Task prompt:
Reproduce the records verbatim, starting at the line containing "Image resolution: width=795" and ending with the line containing "click(x=338, y=425)", both included.

Data extract:
** Start **
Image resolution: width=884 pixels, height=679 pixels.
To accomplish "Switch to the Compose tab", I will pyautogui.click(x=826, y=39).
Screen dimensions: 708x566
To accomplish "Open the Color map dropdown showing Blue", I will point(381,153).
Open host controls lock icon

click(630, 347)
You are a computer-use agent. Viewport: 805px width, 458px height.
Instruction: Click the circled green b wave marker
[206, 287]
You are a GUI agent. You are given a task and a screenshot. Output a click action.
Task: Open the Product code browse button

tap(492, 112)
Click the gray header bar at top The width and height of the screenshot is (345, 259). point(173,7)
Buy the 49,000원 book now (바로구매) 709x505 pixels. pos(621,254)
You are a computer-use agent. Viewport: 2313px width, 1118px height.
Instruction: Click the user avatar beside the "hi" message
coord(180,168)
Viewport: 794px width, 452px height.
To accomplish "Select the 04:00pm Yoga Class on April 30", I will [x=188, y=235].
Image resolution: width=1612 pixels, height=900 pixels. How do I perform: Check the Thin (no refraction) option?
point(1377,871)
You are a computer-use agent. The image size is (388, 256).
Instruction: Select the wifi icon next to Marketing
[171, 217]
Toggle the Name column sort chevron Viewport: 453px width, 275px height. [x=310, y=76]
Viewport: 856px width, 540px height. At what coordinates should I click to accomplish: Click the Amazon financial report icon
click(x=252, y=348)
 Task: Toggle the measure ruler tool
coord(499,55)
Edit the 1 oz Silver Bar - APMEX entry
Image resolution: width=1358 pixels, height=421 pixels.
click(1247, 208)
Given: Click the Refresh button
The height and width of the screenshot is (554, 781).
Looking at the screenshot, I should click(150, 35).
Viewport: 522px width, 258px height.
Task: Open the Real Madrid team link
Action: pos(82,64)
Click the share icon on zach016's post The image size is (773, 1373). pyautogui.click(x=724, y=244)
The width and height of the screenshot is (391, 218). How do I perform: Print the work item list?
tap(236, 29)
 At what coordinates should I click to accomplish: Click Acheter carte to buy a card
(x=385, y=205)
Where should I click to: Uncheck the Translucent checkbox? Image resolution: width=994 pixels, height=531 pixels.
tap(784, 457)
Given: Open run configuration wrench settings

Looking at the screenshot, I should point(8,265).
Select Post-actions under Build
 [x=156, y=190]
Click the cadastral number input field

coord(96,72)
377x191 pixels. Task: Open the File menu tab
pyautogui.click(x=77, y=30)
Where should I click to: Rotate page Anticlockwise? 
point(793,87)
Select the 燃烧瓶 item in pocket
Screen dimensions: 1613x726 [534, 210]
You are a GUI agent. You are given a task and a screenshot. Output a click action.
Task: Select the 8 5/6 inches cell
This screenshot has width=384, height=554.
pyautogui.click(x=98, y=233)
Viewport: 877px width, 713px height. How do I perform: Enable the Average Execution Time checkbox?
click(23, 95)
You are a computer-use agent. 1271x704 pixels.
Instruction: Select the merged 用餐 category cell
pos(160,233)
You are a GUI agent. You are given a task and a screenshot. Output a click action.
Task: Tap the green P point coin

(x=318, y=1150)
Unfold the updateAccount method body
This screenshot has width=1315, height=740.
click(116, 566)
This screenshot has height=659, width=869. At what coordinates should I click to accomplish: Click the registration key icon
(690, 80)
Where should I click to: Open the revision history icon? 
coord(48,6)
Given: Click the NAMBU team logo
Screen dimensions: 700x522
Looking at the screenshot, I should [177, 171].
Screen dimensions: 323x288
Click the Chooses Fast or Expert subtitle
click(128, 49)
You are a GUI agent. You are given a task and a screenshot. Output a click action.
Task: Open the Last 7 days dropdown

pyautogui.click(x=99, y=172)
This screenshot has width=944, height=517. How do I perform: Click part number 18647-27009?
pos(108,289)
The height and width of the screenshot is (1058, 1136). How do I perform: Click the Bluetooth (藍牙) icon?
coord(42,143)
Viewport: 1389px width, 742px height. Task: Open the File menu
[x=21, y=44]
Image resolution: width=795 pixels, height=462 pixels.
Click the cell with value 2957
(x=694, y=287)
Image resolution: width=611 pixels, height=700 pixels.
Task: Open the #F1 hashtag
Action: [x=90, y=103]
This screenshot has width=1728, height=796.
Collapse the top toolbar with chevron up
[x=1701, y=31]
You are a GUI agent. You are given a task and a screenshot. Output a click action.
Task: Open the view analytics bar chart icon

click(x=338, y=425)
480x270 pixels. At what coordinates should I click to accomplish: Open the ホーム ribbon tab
** End **
Exercise answer:
Image resolution: width=795 pixels, height=462 pixels.
Click the cell with value 2957
(x=694, y=287)
Image resolution: width=611 pixels, height=700 pixels.
Task: Open the #F1 hashtag
Action: [x=90, y=103]
This screenshot has width=1728, height=796.
Collapse the top toolbar with chevron up
[x=1701, y=31]
You are a GUI agent. You are given a task and a screenshot. Output a click action.
Task: Open the view analytics bar chart icon

click(x=338, y=425)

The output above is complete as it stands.